* **REQUEST**
Starting at the line containing "Where should I click to: Check" and ending at the line containing "pos(378,825)", rewrite those rows with "How do I perform" switched to "How can I accomplish" and everything else left unchanged.

(Records)

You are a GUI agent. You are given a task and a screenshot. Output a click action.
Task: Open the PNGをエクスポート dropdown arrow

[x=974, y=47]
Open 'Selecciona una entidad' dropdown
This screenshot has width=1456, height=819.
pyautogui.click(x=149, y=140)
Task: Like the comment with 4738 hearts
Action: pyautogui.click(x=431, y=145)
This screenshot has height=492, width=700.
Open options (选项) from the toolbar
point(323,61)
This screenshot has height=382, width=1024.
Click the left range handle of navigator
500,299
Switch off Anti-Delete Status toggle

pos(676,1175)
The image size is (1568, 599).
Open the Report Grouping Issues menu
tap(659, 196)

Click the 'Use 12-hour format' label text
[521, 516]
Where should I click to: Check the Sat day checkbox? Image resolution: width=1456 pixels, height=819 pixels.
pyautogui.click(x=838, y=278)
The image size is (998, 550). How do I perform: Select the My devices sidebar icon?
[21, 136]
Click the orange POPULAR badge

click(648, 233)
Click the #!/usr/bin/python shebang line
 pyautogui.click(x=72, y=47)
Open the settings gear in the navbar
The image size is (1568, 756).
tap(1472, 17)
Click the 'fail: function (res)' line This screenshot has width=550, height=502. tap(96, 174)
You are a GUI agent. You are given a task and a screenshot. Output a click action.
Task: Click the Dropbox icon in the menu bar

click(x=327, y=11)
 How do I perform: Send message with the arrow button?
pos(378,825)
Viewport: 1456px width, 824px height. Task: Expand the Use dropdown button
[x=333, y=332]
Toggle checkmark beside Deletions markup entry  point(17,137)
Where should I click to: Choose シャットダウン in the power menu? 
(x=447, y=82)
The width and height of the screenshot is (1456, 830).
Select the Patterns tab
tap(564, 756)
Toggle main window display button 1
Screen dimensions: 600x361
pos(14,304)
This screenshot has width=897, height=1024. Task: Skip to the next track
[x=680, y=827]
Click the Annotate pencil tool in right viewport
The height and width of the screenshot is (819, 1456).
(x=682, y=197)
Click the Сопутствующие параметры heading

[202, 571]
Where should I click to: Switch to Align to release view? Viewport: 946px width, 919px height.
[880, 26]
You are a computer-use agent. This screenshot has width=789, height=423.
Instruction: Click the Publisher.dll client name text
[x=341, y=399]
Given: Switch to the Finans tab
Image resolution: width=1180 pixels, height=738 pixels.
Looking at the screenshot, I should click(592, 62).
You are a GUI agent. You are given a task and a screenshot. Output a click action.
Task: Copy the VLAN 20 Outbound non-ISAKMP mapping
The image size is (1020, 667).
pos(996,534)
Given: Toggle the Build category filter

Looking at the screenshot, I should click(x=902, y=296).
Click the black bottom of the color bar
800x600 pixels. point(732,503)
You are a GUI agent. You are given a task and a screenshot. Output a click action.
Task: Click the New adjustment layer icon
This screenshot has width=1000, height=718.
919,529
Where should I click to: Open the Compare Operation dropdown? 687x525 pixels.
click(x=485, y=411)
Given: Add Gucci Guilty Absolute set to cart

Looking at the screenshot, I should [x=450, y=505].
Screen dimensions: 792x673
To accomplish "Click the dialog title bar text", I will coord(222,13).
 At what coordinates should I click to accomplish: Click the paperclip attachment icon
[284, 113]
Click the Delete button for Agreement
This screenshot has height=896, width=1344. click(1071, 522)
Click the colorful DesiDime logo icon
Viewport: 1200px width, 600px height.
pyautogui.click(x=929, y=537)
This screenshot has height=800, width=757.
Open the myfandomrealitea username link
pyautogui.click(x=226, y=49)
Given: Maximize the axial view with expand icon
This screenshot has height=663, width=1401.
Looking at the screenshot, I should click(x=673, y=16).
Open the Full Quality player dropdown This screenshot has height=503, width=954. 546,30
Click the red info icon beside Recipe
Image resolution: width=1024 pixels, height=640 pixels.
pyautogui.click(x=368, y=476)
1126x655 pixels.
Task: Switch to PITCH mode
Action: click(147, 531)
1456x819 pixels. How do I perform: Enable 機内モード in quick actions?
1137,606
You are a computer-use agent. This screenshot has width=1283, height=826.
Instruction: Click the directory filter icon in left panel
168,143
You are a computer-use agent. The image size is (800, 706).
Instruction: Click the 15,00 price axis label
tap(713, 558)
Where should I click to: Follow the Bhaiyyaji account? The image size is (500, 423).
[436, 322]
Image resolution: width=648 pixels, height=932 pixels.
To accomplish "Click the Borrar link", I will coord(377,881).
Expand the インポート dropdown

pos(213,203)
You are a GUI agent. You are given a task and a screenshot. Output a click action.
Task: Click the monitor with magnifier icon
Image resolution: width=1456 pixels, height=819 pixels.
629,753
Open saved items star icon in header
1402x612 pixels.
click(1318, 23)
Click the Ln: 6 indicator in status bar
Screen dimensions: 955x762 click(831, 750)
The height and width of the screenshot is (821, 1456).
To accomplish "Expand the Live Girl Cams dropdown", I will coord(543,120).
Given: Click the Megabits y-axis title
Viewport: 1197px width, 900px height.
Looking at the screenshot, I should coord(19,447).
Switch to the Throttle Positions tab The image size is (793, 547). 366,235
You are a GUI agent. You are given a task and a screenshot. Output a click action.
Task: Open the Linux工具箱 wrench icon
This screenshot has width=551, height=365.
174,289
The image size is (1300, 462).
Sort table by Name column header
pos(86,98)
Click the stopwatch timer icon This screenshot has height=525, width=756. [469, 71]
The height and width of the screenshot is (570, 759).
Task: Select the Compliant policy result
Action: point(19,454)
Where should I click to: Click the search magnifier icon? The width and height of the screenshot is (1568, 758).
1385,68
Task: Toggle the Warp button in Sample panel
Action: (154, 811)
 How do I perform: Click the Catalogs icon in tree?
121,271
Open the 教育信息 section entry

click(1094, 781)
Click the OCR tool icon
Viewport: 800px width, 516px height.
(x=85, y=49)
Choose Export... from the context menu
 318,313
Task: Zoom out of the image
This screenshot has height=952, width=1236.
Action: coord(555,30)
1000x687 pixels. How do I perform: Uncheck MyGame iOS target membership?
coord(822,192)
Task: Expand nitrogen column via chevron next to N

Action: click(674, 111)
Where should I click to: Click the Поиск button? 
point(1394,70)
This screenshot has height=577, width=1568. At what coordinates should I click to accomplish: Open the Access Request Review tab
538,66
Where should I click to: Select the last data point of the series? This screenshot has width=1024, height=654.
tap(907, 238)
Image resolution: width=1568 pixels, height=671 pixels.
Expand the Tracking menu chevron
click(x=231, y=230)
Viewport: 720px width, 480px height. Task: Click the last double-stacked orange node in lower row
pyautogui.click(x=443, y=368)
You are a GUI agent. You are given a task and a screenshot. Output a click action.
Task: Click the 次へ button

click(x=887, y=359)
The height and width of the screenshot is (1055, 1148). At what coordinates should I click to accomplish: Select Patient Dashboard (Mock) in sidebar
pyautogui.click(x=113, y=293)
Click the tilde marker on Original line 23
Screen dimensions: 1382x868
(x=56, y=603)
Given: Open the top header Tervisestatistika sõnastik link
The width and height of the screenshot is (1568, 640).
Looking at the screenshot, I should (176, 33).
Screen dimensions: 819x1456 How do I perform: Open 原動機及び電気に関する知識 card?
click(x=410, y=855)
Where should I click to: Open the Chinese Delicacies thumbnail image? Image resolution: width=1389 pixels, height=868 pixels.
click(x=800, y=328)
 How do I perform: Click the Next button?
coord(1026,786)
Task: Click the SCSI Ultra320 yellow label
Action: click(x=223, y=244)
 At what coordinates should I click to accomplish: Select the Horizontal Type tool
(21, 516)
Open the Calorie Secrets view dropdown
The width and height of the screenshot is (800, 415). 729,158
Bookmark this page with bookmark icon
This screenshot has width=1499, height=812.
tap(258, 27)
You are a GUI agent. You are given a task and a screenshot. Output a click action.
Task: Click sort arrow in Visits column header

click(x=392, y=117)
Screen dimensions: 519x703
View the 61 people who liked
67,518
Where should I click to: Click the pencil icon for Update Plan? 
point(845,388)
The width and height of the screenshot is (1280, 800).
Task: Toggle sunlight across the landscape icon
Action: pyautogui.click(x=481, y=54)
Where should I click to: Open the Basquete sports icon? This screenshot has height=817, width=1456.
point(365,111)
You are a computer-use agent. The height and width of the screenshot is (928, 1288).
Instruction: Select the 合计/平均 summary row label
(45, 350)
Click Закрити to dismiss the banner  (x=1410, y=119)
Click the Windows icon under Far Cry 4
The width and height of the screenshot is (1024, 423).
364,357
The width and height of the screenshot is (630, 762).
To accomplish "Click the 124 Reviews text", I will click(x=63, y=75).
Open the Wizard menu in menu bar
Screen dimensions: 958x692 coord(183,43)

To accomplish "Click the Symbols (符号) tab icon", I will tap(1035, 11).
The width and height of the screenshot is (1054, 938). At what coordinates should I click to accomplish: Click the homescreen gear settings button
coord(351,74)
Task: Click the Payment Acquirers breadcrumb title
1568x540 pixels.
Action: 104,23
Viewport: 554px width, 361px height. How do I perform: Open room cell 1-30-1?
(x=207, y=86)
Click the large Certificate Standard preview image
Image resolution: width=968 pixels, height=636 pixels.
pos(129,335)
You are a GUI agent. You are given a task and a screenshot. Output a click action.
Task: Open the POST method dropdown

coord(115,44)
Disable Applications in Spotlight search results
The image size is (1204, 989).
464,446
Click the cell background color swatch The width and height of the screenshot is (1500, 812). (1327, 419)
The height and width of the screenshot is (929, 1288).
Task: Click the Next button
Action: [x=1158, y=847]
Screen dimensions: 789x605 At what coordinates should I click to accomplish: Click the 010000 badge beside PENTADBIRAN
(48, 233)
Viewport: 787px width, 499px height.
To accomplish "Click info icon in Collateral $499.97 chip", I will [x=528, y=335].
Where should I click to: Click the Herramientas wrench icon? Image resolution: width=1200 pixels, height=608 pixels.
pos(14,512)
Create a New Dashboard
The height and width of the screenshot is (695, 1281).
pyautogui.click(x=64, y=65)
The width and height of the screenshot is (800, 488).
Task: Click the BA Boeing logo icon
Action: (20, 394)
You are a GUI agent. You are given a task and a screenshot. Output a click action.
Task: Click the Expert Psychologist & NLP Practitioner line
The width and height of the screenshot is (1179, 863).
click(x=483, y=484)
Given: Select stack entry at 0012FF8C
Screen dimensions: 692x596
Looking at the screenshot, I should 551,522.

* **ANSWER IN FULL**
Where should I click to: Check the Sat day checkbox? Image resolution: width=1456 pixels, height=819 pixels.
pyautogui.click(x=838, y=278)
The image size is (998, 550). How can I accomplish: Select the My devices sidebar icon?
[21, 136]
Click the orange POPULAR badge

click(648, 233)
Click the #!/usr/bin/python shebang line
 pyautogui.click(x=72, y=47)
Open the settings gear in the navbar
The image size is (1568, 756).
tap(1472, 17)
Click the 'fail: function (res)' line This screenshot has width=550, height=502. tap(96, 174)
You are a GUI agent. You are given a task and a screenshot. Output a click action.
Task: Click the Dropbox icon in the menu bar

click(x=327, y=11)
 How can I accomplish: Send message with the arrow button?
pos(378,825)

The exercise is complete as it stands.